Vanity, Vanity
“We are so vain that we even care for the opinion of those we don't care for.” Marie Von Ebner-Eschenbach
The Telegraph reports on a new phenomenon. The increasing popularity of social networking sites like Facebook and MySpace have led to an enormous jump in the request for photographic airbrushing services.
The vanity of users of social networking and dating websites has led to a big increase in the demand for photo airbrushing services.
Image-conscious web users have created a 550 per cent increase in requests for airbrushing services, according to the photo specialists Snappy Snaps.
The company said the majority of requests related to profile images for sites such as Facebook, MySpace and My Single Friend.
Technology means images can be improved. Those striving to achieve a flawless look can have crooked teeth straightened. Dark shadows can be removed, wrinkles erased and bodies slimmed.
For example, with a tiny bit of work, a photo of Austrian novelist Marie Von Ebner-Eschenbach can look just like Keira Knightley in the nude - well, not quite nude (link should be safe for most work environments, it is a Chanel ad. If you have a strict environment, wait and open it at home). Now some folks might doubt that, but another news item today proves the point. An Australian farmer thought he had found the love of his life on the internet. Only the lovely bride from Mali turned out to be several men wielding machetes.
Des Gregor, 56, traveled to the West African nation last month to meet his supposed bride, whom he had met on the Internet, and collect a dowry of gold bars worth $85,000.
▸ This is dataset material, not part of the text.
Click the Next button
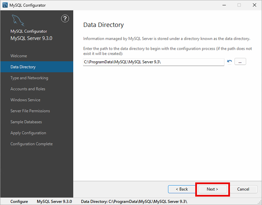The height and width of the screenshot is (205, 262). point(212,189)
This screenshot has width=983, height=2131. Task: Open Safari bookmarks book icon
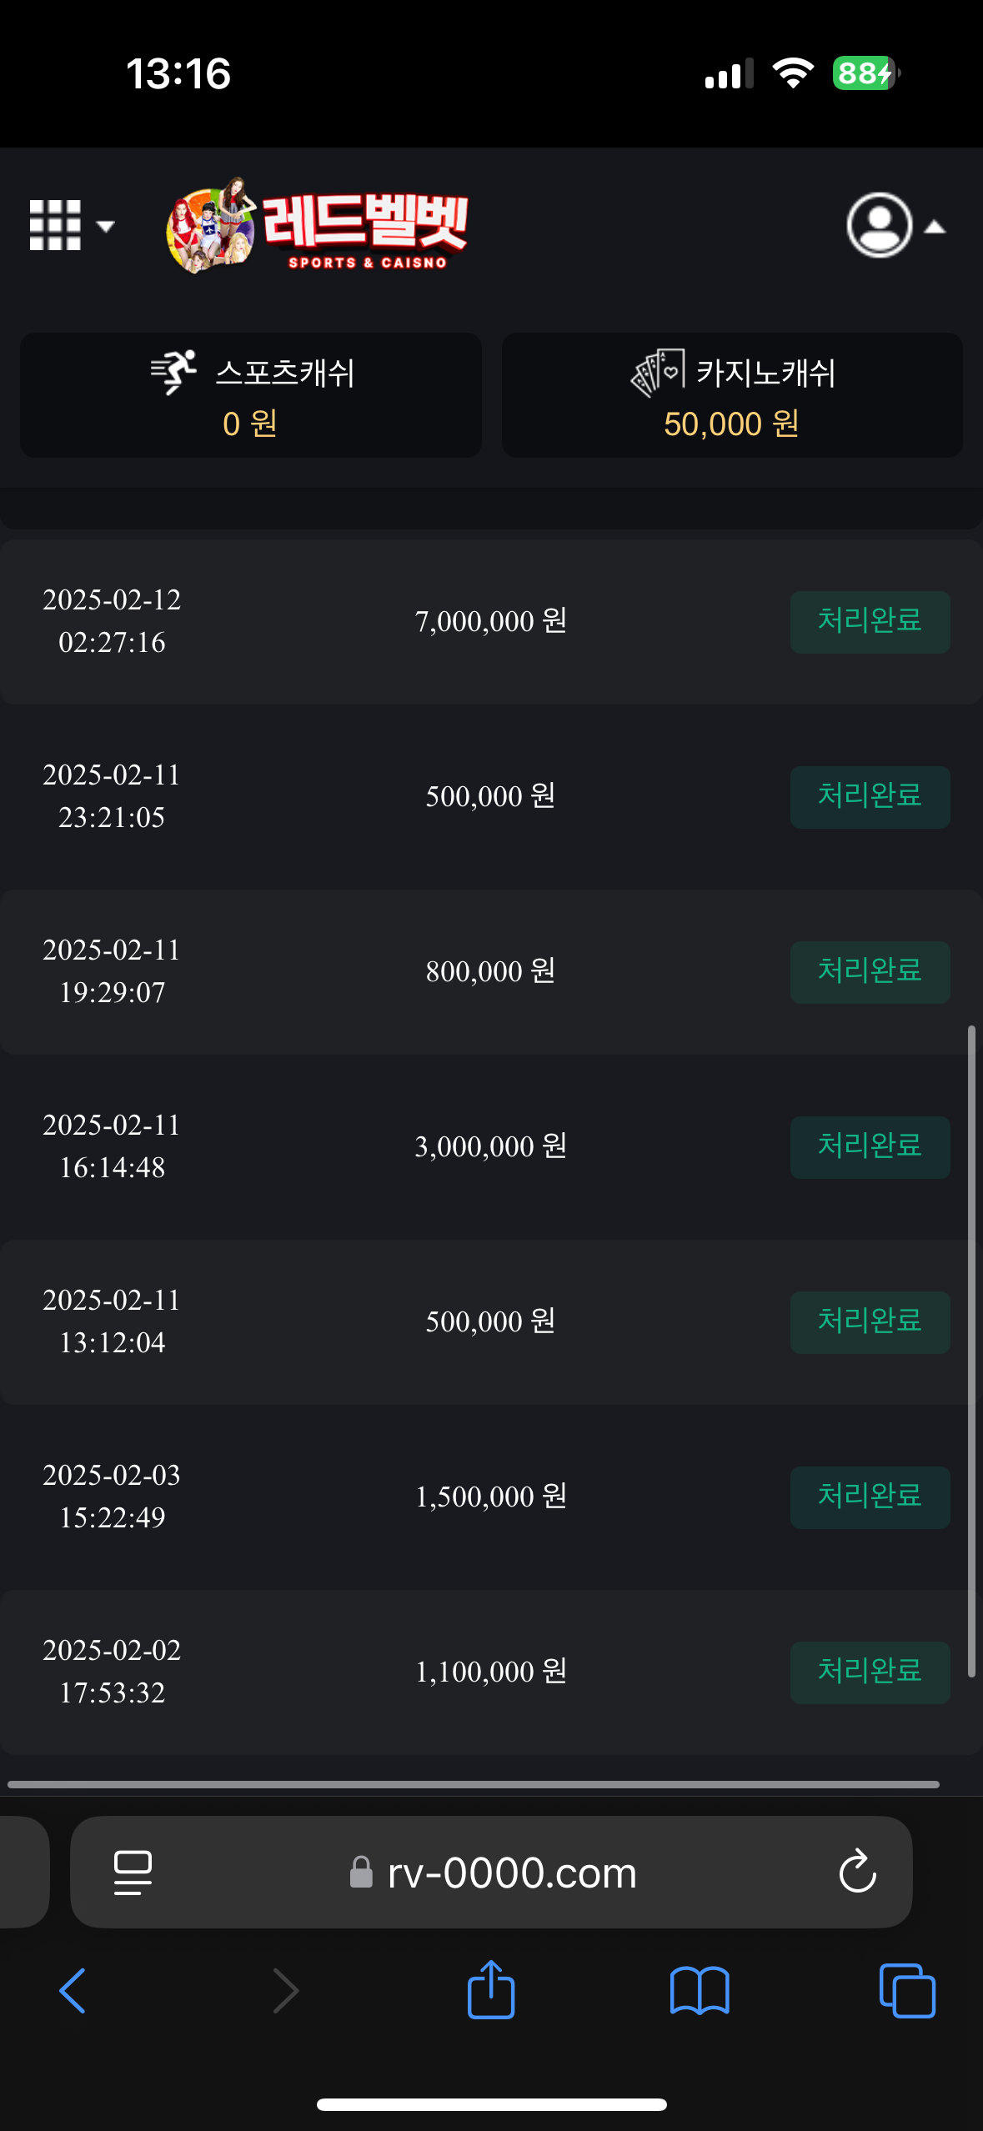click(x=700, y=1991)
But when he arrived, the wheat and sheep farmer was abducted by a gang of armed bandits who bound him, beat him with a machete and stole his cash and credit cards.
Gregor, who returned to his home state of South Australia with a police escort late Sunday, said the men told him they would hack his limbs off with a machete unless he paid them a $85,000 ransom.
The scam was stopped when Australian and Malian police, alerted by Gregor's family in Australia, tricked the kidnappers into taking Gregor to the Canadian Embassy to collect the ransom money.
Australian Federal Police said in a statement that Gregor's case was an "extreme example" of what can happen to people who succumb to Internet scams, and warned Australians to protect themselves.
That's what we'd call an extreme makeover. On the internet nobody knows if you're a dog. Or a gang with machetes.